Here’s an example. The following chart shows the number of letters sent from England by Thomas Wilson, servant and secretary to Sir Robert Cecil, to the English merchant Richard Cocks in Bayonne, France.

In this chart, blue shows the number of letters that survive (N = 1), red the number of letters that are mentioned in other surviving sources, but which don’t survive (N = 29). Based on the surviving letters, there is no trend. Based on the number of letters reconstructed from intertextual references, there was a continuous correspondence over this whole period.

I hope I haven’t given the impression with this blog post that I’m somehow criticizing Dickieson’s exploration of Lewis’s letters. On the contrary, I found his blog post fascinating, and I have in the past made similar graphs when trying to make sense of correspondences (as the last graph shows). I just wanted to raise some quite basic questions regarding the assumptions we make when using quantitative methods to make sense of data that we usually explore and study qualitatively.

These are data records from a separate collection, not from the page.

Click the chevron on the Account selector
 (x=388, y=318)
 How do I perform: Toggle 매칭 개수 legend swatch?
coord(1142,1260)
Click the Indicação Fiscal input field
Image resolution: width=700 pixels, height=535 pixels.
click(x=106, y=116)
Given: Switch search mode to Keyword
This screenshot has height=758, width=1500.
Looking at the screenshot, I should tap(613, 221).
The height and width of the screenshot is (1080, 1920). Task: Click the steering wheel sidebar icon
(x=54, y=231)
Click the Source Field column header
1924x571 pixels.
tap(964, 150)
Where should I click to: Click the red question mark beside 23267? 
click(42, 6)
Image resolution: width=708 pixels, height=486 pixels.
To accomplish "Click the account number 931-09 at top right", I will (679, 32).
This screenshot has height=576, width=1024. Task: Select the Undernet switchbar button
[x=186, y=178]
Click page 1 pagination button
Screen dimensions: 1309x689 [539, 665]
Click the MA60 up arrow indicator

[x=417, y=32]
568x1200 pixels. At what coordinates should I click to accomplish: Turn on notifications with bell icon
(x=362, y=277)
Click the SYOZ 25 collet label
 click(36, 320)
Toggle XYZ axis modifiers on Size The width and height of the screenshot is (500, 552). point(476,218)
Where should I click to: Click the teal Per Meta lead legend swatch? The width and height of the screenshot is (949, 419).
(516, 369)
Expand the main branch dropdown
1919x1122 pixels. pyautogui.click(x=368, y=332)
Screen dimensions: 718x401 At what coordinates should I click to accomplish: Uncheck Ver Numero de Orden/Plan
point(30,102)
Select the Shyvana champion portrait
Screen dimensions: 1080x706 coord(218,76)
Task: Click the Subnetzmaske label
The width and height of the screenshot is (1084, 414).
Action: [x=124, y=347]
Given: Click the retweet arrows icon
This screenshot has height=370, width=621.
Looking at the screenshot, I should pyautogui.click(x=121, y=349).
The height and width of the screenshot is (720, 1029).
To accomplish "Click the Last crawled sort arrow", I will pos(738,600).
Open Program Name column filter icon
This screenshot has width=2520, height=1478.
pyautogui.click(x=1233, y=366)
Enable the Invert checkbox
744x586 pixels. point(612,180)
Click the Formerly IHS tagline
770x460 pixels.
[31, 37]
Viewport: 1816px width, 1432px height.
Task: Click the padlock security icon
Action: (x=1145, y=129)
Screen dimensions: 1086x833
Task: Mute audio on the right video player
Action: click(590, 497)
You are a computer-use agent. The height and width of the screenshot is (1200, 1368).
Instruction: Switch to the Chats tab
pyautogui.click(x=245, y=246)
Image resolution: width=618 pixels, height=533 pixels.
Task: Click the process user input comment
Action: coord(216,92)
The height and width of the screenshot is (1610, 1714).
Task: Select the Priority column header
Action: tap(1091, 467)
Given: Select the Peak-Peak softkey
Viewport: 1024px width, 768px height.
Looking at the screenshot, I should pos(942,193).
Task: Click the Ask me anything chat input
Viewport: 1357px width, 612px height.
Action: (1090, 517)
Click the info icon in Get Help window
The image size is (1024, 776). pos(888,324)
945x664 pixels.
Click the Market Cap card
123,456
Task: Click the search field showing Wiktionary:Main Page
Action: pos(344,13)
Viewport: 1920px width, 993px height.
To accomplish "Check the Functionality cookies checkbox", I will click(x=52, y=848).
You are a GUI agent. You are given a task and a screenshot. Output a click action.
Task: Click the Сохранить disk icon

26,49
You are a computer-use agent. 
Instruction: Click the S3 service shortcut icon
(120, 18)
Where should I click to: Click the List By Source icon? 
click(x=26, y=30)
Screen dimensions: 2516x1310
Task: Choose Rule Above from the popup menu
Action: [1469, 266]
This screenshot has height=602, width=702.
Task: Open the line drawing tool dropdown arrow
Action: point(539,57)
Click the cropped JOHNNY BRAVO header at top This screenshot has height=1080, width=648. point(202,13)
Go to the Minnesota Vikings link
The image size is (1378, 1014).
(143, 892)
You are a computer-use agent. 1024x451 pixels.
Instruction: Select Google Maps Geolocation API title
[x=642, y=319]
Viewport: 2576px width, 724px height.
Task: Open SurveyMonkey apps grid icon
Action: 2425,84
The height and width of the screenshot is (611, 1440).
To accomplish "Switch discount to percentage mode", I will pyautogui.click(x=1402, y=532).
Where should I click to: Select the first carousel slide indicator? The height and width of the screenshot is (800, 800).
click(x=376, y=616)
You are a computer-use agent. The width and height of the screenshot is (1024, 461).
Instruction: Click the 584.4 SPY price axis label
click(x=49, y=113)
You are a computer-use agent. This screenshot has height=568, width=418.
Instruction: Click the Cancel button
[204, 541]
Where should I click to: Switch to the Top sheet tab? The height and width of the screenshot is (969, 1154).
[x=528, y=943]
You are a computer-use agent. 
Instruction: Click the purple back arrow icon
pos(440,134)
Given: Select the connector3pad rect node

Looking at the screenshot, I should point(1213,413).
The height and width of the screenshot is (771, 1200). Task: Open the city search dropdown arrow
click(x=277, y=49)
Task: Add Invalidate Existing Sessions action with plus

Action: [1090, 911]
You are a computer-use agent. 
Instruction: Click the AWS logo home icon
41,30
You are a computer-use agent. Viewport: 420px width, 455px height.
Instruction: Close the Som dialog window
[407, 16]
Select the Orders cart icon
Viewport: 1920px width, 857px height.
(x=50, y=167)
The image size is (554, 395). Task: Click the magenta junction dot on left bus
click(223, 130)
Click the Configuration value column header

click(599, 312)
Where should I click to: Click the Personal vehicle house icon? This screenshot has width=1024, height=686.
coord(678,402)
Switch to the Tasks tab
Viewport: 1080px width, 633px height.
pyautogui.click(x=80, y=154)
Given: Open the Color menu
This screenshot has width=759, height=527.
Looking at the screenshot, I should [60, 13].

[This post didn’t quite go where I thought it would, but it’s too long to rewrite. I’m not sure it’s particularly interesting, either, but I hope to remedy that anon with a post about dates (the calendar, not the fruit) in Early Modern letters.]

**Notes**

1. This feels quite obvious if we think about general human lifespans, too: the longer you live, the more people you meet => the more communication events are likely to follow. And this reminds me of an article in *Science* (Malmgren et al, “On universality in human correspondence activity”, *Science* 325 (1696), 2009) in which, through some serious number-crunching, the authors discovered that i) the amount of letters a person writes increases over their lifespan, ii) letter-writing is a correspondence event (when you receive a letter, you are likely to write a reply), and iii) letter-writing times correlate with the hours the writer is awake. My summary here is probably partly wrong, and certainly rather dismissive, and I have no idea about the calculations involved which I expect are the real beef of the article, but there are two points to make from their article, both of which are relevant to my present discussion: (1) number-crunching doesn’t necessarily tell you anything new; and (2) you can only get out what you put in, aka. what, *exactly*, are you counting? (Actually there’s also a third: (3) the humanities and sciences are interested in different things, ask different questions, take into account different contexts, etc etc. But let’s not go there today).

2. And I have to take this opportunity to ~~boast~~ confess that I’ve edited one previously unpublished letter myself: see Alaric Hall & Samuli Kaislaniemi (2013), “‘You tempt me grievously to a mythological essay’: J. R. R. Tolkien’s correspondence with Arthur Ransome”, in *Ex Philologia Lux: Essays in Honour of Leena Kahlas-Tarkka* ed. by Jukka Tyrkkö, Olga Timofeeva & Maria Salenius. [*Mémoires de la Société Néophilologique* XC]. Helsinki: Société Néophilologique. pp. 261-280. Link to pdf.